Toronto studio Akb Architects has designed this blackened wood holiday home and boathouse alongside a large deck for diving into an Ontario lake.
Akb Architects completed the 2,300-square-foot (2137-square-metre) structure on a small, forested island in Muskoka – a region that is accessible within a two-hour drive from Toronto and is a popular vacation getaway.
Anchored to the shore by an expansive wooden deck, it comprises a lower volume featuring three mooring points for the client's boats and a second block on top that forms guest cabin and terrace overlooking the water.

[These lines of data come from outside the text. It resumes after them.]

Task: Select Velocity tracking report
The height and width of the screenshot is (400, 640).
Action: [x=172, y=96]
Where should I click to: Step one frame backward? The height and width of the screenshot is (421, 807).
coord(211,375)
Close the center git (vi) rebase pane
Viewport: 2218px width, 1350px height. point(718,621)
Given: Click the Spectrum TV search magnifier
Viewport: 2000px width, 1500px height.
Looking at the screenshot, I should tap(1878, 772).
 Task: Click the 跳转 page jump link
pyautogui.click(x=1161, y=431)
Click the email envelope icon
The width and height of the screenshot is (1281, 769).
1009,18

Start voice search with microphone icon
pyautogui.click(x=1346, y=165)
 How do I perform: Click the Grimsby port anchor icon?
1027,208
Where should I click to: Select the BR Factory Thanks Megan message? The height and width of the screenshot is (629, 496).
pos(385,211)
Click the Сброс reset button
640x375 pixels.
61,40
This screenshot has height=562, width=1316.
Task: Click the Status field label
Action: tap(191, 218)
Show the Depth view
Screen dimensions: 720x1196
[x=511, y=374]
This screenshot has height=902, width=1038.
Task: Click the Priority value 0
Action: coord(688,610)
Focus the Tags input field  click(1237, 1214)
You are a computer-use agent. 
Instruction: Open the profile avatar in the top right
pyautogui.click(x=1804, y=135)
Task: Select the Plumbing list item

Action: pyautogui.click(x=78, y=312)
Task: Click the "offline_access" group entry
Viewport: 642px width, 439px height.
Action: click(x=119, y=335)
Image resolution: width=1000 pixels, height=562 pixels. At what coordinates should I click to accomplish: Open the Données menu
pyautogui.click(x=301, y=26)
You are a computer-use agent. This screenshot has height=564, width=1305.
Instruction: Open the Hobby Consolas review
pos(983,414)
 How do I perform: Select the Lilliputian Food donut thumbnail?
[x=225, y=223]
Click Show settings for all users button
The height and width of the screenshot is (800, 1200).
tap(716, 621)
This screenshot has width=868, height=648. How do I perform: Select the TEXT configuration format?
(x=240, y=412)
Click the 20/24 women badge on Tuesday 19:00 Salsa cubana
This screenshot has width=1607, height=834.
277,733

A black lattice screen creates a buffer between the water and path leading up to the main residence on shore, matching the blackened cedar planks that wrap the exterior walls of each. A paler, grey-hued wood covers the floors of the surrounding decks, highlighting the distinction between the two.
Akb Architects, which was founded by Robert Kastelic and Kelly Buffey, likens the formation to the layout of the wooden decks featured on the lake.
"Inspired by the simple and prevalent image of wood docks found along the edges of the Muskoka lakes, the boathouse was conceived as a series of planar elements that slide past one another," said studio in a project description.
The cedar planks are charred black using the ancient Japanese technique of shou sugi ban, which helps make the wood resistant to rot and bugs.
On the ground level, three slips allow the owners to moor their boats and store other marine equipment. These can be closed off by garage doors for additional protection.
A wooden exterior staircase leads upstairs to the holiday cabin, which features deep overhanging roof that offers shade to large expanses of glazing.
The architects included two bedrooms with a shared bathroom, and a lounge area with a small kitchenette. Glass doors provide access to the terrace that wraps around all four sides.
Finishes are kept simple inside, with the walls and ceiling lined in the pale plywood, and the floor covered in polished concrete. Additional details include white cabinetry to form the small kitchen, a bright green sofa, and artwork.
Kastelic and Buffey established Akb Architects in 2004. The firm's other projects include a pop-up reading nook in Toronto that allows the public to participate in a community book exchange and a monochrome chalet that echoes the traditional forms of nearby farmhouses.